Susan and Alice’s relationship symbolizes the notion that within similarity, differences may exist. Alice most definitely does not believe that one must always obey the rules. Her sexually active Bohemian lifestyle flies in the face of such social conventions. Susan’s rejection of the rules manifests itself only sporadically and thus she can ironically be seen as someone who in part obeys the social mores of her time. The action advanced in Scene 2 involves Lazar and Susan in 1944 in France, yet the ambiguities it evokes permeate the play throughout its entirety.
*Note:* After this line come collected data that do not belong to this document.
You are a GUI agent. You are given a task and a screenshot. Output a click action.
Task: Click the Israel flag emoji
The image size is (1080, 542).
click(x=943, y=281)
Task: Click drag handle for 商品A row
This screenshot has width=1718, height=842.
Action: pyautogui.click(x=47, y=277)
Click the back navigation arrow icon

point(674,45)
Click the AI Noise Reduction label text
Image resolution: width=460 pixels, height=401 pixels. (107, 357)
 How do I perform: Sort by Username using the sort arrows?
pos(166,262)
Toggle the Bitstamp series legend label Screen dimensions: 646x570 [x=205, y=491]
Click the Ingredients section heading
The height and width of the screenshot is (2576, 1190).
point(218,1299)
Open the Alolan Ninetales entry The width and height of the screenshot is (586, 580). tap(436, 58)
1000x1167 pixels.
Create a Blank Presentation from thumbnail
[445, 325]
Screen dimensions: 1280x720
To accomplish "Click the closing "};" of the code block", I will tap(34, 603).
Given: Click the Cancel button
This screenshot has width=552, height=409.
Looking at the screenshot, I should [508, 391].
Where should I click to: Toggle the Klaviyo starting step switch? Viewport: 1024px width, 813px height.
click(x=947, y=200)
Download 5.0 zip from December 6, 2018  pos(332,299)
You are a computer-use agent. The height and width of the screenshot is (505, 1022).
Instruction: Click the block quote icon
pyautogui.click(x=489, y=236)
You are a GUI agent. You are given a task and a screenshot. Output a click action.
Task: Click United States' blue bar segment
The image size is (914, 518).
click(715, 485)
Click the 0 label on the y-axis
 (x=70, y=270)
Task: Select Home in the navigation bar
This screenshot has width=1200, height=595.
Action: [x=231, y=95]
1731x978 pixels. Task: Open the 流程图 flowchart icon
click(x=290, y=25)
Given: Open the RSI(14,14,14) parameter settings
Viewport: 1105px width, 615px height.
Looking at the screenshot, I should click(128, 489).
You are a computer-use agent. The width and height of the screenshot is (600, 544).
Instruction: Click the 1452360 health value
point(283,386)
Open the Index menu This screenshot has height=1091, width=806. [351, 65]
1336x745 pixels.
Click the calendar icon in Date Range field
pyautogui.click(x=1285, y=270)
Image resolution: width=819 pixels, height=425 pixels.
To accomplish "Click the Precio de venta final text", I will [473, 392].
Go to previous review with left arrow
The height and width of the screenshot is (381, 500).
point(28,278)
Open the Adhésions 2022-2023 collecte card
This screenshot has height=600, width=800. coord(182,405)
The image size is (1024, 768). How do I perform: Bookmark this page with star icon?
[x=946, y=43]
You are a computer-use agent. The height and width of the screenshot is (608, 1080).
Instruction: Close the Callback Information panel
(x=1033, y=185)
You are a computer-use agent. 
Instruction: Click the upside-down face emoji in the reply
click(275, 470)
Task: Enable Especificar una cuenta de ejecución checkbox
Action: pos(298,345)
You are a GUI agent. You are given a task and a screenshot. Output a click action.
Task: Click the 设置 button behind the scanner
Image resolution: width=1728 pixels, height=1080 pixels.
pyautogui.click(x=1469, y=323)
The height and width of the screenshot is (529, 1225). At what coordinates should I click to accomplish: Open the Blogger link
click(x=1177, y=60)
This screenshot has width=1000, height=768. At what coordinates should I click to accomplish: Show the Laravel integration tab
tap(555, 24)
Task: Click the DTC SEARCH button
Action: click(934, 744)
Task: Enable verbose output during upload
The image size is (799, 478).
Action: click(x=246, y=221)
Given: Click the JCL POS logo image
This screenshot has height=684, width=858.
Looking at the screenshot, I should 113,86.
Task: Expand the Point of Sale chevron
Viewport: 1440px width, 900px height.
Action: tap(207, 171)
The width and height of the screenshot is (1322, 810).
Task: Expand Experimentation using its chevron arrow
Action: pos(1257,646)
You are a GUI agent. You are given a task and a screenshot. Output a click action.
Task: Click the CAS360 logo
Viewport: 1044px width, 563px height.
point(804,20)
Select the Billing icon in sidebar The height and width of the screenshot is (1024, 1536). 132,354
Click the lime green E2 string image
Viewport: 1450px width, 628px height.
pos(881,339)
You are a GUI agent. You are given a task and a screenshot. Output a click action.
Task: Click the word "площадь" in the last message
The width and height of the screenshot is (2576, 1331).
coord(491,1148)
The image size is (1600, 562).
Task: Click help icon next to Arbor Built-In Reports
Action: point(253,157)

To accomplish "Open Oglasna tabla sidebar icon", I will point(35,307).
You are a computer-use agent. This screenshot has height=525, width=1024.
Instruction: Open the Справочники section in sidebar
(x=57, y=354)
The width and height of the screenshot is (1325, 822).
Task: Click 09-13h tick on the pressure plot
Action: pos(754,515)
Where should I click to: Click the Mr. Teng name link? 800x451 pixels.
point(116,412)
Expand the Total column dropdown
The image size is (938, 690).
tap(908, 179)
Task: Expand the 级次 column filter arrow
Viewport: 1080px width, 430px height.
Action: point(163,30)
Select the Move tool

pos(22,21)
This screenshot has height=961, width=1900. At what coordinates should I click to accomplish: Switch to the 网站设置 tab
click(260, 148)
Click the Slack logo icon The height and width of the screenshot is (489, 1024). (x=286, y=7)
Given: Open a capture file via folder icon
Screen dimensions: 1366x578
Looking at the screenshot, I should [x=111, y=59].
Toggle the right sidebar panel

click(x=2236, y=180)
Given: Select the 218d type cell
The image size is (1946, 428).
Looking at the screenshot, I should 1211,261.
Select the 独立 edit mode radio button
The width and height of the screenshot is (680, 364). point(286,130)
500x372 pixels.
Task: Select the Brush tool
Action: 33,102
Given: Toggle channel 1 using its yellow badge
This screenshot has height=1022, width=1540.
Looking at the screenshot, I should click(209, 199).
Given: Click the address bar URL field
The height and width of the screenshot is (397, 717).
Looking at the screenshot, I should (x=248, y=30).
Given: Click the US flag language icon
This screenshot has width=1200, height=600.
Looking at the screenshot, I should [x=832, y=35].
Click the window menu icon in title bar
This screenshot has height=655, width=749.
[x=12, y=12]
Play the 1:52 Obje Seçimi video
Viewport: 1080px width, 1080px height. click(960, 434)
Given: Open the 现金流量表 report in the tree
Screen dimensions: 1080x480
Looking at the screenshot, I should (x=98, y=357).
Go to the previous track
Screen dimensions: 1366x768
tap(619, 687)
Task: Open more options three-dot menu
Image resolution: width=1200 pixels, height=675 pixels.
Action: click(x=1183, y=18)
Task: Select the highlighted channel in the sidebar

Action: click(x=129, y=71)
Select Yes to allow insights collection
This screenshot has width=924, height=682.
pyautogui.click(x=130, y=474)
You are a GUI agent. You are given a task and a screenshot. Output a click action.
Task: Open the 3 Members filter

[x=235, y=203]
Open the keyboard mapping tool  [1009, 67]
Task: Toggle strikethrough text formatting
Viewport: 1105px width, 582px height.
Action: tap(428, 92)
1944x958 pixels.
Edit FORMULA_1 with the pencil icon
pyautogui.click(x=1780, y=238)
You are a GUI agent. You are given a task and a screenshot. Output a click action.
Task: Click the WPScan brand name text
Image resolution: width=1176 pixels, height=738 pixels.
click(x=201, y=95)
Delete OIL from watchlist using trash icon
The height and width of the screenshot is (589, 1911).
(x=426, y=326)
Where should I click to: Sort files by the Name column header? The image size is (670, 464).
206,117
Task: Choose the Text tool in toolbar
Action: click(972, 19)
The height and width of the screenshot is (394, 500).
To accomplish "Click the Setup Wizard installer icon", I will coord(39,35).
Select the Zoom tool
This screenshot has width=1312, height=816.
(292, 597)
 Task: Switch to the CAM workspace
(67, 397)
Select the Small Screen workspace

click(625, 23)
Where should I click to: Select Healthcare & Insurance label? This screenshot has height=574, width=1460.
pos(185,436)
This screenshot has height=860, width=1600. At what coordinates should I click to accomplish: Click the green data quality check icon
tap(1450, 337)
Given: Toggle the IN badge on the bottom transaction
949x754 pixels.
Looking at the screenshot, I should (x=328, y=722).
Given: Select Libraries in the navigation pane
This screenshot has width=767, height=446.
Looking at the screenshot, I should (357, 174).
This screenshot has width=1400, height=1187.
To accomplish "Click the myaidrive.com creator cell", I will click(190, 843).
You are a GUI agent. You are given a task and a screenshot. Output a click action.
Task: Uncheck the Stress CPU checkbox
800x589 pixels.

Because ambiguity plays such an integral role in Hare’s work, one should not be surprised that his title also reflects this basic organizing principle. The title calls to mind Susan’s postwar optimism. In the final scene, which chronologically precedes the majority of the other scenes in the play, Susan declares “there will be days and days and days like this.” Susan’s perception of what the day is like differs greatly from that of the Frenchman who seems downtrodden and pessimistic about the future and his own reality. Thus, the days that follow or — in the jumbled chronology of the play — have passed, can either be seen as Susan perceives them or as the Frenchman perceives them.

The scene’s placement at the end of the play also has important significance. First, it calls attention to the fact that the days that follow it chronologically do not meet Susan’s expectations; however, if one reads the final scene as a 1962 dream sequence induced by Susan’s drug use, her words may express a valid hope for her future. The title, like this final scene, embodies two possible perceptions of the past and the future: one of plenty and one of lack. Again, Hare leaves this judgment for his readers and audiences to make. The irony afforded by the more pessimistic reading may seem a bit more appealing; however, the two readings play into Hare’s use of ambiguity. Despite the reading that each viewer of Plenty may choose, the inclusion of options makes Hare’s play an exercise in decision-making.

As Colin Ludlow noted in an article for the London Magazine, “the power of his [Hare’s] work is to provoke thought and to disturb complacency.” At the very least, Hare stirs his audience into debate. For this reason, I would argue that the title of “Empty” that George Perry suggested in his review of the play for the Sunday Times lacks the subtlety required of this wonderfully ambiguous play.

Source: D. L. Kellett, for Drama for Students, Gale, 1998.

What Do I Read Next?

  • Paris by Night is another of Hare’s works. It was first published in 1988, and was written expressly for film. The story is about an English woman attending a political conference in Paris who must confront her limits and her understanding of herself.
  • The television play Licking Hitler (1978) was written by Hare at the same time he was working on Plenty. It takes place during World War II and, like Plenty, explores the themes of honesty and dishonesty in the public and private realms.
  • Sefton Delmar’s Black Boomerang (1962) was used by Hare as a factual source for Licking Hitler. In this autobiographical work, Delmar details his direct involvement in the black propaganda efforts of Britain during World War II.
  • Hedda Gabler (1890), a play by Norwegian dramatist Henrik Ibsen, is the story of a strong female protagonist. The title character, Hedda, struggles with the world in which she lives much like Susan in Hare’s Plenty — she also possesses destructive tendencies and an explosive personality. Ibsen and Hare are both known for addressing political and personal problems in their works.
  • Chinua Achebe’s Things Fall Apart (1959) examines England’s role as a colonial power in Nigeria. The novel traces the empire’s influence on an African tribal village.